I am the bride's sister-in-law, and I am a bridesmaid. I offered to host the wedding shower. I am fully expecting to do 90% of the work and expenses, however in talking with several people they mentioned that the bridesmaids should pitch in as it is customary, and I should reach out. About a month ago, I did reach out to the bridesmaids (there are 8 including me) I let them know the date and time of the shower and the venue which I have paid for. I told them the theme of the shower and told them I would soon be planning decor, food, invitations, party favor, games, etc. I told them if anyone of them would be willing to help in any way that it would be greatly appreciated even it if was setting up before the shower. One responded that she would help in anyway. Another (her sister) responded that her and her mother (also the bride's mother) would help set up. The other bridesmaids did not respond including the maid of honor.
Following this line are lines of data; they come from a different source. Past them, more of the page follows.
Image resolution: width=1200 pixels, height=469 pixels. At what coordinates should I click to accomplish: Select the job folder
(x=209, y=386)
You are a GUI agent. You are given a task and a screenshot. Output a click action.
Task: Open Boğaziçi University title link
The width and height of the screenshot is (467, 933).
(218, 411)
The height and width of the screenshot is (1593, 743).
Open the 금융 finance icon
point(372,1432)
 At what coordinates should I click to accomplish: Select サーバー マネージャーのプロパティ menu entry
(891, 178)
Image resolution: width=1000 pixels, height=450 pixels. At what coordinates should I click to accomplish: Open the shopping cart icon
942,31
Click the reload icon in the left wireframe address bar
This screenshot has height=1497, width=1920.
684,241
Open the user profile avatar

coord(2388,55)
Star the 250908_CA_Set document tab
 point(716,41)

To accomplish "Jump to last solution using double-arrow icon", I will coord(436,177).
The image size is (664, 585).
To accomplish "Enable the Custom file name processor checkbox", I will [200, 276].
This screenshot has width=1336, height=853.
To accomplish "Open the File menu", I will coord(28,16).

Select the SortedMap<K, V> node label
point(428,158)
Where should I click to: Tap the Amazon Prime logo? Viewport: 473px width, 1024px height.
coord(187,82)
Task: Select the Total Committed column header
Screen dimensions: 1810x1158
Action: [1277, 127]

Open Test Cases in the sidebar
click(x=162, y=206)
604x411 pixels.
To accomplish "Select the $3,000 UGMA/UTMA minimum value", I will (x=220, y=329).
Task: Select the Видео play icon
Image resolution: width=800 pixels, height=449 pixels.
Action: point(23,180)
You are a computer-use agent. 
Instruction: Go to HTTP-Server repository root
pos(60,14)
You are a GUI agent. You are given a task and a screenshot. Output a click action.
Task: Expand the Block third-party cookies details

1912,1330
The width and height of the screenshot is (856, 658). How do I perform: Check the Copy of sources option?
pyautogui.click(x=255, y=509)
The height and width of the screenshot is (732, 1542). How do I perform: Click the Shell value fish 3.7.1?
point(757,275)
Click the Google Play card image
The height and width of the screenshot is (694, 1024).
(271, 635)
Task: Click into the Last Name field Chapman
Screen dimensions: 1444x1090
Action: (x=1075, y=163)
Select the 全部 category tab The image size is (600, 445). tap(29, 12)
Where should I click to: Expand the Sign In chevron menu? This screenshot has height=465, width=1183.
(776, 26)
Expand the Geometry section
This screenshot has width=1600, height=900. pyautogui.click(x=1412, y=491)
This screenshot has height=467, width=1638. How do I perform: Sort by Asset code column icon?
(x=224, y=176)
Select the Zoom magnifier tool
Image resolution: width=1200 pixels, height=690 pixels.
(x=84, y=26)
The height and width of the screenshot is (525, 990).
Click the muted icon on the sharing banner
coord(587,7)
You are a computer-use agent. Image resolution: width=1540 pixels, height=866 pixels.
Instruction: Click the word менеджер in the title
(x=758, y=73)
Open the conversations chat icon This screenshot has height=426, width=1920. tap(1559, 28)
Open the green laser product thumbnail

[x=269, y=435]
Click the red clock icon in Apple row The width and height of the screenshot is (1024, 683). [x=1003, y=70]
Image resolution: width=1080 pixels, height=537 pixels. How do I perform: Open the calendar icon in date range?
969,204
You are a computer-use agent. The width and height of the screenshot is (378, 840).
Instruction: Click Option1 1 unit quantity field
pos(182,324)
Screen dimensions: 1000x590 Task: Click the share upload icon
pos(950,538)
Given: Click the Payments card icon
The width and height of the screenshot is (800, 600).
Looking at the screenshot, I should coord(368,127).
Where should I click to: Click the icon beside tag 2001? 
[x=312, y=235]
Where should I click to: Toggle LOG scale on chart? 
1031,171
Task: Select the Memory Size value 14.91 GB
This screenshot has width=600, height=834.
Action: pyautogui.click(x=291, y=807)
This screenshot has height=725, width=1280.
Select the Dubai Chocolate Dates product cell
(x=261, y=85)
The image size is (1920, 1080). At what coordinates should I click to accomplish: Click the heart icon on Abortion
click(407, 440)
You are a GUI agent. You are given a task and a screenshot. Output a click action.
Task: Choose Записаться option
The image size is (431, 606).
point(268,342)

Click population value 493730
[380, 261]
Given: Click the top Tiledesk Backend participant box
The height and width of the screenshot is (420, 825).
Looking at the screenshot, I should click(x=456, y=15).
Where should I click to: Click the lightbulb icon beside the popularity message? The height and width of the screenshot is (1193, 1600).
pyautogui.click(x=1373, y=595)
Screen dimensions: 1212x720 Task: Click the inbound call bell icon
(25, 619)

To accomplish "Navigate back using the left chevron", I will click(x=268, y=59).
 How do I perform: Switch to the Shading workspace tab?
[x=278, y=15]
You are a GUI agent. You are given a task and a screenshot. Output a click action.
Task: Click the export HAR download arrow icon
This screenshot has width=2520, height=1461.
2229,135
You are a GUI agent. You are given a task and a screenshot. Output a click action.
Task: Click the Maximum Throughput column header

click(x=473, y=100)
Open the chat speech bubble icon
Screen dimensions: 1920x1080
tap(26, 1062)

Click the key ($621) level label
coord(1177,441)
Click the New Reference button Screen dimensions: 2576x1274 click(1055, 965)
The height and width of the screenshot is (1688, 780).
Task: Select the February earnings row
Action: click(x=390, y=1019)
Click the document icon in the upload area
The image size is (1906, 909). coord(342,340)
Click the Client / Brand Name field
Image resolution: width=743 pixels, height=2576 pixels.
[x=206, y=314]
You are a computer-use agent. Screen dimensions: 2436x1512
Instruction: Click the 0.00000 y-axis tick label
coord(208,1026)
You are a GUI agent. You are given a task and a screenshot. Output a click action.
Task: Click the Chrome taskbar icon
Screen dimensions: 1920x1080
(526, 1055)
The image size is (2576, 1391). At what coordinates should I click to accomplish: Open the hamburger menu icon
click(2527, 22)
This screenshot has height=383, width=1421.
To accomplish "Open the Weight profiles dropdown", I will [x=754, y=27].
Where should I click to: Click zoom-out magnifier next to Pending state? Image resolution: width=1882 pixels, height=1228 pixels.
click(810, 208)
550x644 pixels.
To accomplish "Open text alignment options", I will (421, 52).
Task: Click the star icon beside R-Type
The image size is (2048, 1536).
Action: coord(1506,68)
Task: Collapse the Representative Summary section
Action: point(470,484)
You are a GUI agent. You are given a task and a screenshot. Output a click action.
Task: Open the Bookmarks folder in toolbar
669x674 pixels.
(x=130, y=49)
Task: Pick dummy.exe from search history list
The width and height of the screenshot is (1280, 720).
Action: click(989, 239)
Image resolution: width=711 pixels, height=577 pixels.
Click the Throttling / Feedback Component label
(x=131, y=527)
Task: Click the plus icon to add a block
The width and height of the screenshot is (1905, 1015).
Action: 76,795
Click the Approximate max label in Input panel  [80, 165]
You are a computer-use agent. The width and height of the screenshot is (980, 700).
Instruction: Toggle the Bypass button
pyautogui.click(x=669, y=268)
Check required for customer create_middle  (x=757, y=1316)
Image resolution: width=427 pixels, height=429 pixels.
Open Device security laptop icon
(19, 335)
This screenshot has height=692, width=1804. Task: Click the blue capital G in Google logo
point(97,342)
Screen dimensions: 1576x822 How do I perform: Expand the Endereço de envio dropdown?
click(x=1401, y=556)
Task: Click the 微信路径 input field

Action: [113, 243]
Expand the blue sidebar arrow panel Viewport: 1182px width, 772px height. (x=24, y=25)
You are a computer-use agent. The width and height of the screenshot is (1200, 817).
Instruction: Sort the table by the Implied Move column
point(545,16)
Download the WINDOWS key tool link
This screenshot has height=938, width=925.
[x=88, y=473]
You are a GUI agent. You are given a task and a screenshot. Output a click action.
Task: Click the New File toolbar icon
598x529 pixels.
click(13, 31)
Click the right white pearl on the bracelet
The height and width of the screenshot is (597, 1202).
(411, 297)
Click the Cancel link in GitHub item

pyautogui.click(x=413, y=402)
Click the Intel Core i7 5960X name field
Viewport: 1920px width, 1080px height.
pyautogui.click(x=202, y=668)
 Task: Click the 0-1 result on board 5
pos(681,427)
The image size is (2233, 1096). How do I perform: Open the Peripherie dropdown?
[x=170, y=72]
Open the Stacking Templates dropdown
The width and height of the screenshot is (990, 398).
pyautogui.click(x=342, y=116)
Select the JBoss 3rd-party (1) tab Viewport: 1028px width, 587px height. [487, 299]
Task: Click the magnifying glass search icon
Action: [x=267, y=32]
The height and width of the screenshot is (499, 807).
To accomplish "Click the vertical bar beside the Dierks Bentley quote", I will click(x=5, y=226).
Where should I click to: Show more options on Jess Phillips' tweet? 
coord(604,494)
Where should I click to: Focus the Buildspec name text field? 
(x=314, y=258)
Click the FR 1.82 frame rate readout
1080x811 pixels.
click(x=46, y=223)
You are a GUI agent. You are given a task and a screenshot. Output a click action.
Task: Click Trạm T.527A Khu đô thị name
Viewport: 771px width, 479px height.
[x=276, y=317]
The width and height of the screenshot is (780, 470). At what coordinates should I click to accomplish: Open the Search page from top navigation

I let that sit for about a month. I've gotten advice that I need to be more specific and give the girls a specific task or thing to purchase or bring. I made an amazon list of things needed for the party. There were very inexpensive items (plastic forks, plastic punch cups, plastic table cloths, etc. ) I sent out another message to the bridesmaids letting them know that I had made an amazon list of things that needed to be purchased for the bridal shower. I asked them to look at the list and if they could choose one thing to purchase that would be so helpful. I asked them to let me know what they picked so I would not buy too (as I fully expected to buy most of the list). Not a single bridesmaid text back. Not a thumbs up, not anything. I even messaged the bride to make sure I had all the numbers correct and she said yes but I had left one out. I personally messaged the one that was not included in the group message and she did not respond.
My first reaction was a little angry./ hurt. These women are all willing to go to bachelorette parties at the beach but they can't pick up a pack of plastic forks for the bridal shower? I don't know if they think it was rude of me to reach out to them and so they are just all agreeing to not respond or what. Then I started thinking maybe I was in the wrong and I shouldn't have asked. What is your opinion?
**A little background. I did offer to throw the shower when the bride first got engaged. When first discussing venues, she mentioned the church would throw her one. (She was not a member, so I was confused and I let it be.) In the meantime she actually changed churches and started visiting her fiancé's childhood church. (She is still not a member) A family member had mentioned that she needed to have a co-ed wedding shower and the bride tapped me on the shoulder and said oh well talk to this person right here. I said oh I thought the church was going to throw you one and she said she didn't remember saying that. I told her no problem. I told her I would throw her one but was she interested in doing the co ed and she said yes. (That doubles the number of guest). So I have been a little taken back but still plan on throwing her a lovely shower. I just thought the bridesmaids could pitch in a little bit.